English-born Ann Head Warder, wife of Philadelphia merchant John Warder, visited the United States in 1786-87 and kept a wonderfully descriptive journal for her sister Eliza to read. Food figures prominently, as you’ll see in the days leading up to Christmas.
11th mo. 5th. … Dine … on venison, the first I have eaten here, which I think preferable to ours, as the flavor is milder.
11th mo. 6th. … [Visited friends] had a good supper of oysters, in that freedom which we only feel when at home.
11th mo. 8th. … [dined again with friends] First rock fish, next mock turtle, ducks, ham and boiled turkey, with plenty of vegetables, and after these were removed, we had floating island, several kinds of pies with oranges and preserves. When we were well satisfied, left the men to their pipes and went up stairs to our chat. …

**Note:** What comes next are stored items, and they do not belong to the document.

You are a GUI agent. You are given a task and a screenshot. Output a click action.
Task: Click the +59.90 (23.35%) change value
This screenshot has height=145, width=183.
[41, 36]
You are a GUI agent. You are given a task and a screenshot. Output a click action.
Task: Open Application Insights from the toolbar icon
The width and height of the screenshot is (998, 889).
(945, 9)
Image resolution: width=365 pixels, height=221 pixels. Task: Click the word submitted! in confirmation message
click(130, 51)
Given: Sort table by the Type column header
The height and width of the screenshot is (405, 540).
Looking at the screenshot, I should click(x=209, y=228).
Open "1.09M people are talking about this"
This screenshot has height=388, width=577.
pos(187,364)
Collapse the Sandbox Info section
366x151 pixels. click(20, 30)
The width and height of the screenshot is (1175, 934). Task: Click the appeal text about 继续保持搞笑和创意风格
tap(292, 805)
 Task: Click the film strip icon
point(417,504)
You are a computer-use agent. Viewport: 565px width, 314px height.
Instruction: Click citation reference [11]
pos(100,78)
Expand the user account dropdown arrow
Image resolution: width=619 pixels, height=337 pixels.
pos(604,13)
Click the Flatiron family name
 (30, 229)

11th mo. 10th.—This morning most of the family busy preparing for a great dinner, two green turtles having been sent by Forbes & Stevens, of New Providence. … we concluded to dress them both together here and invited the whole family in. … We had a black women to cook and an elegant entertainment it was—having three tureens of soup, two shells baked besides several dishes of stew, with boned turkey, roast ducks, veal and beef. After these were removed the table was filled with two kinds of jellies, and various kinds of puddings, pies, and preserves; and then almonds, raisins, nuts, apples and oranges. Twenty-four sat down at table. I admired the activity of the lusty cook, who prepared everything herself, and charged for a day and a half but three dollars.
12th mo. 6th. … Little Billy Morris last night had convulsions and continued in them for several hours, but today he is recovering fast. The cause proved to be from eating too many raw cranberries, many of which he swallowed whole. People here are not half attentive to children’s food, they eat too many highly seasoned and rich things themselves and the dear babes partake with them. After dinner … out sleighing, which I found much more agreeable than expected. …
12th mo. 25th.—Our Christmas dinner consisted of a fine saddle of venison, with other things.
The excerpts do not appear in either of our books; rather, they represent new material from our ongoing research. They are from Ann Head Warder’s journal which appeared in The Pennsylvania Magazine of History and Biography (Philadelphia: Historical Society of Pennsylvania, 1894), Volume 18, pages 54, 55, 57-58.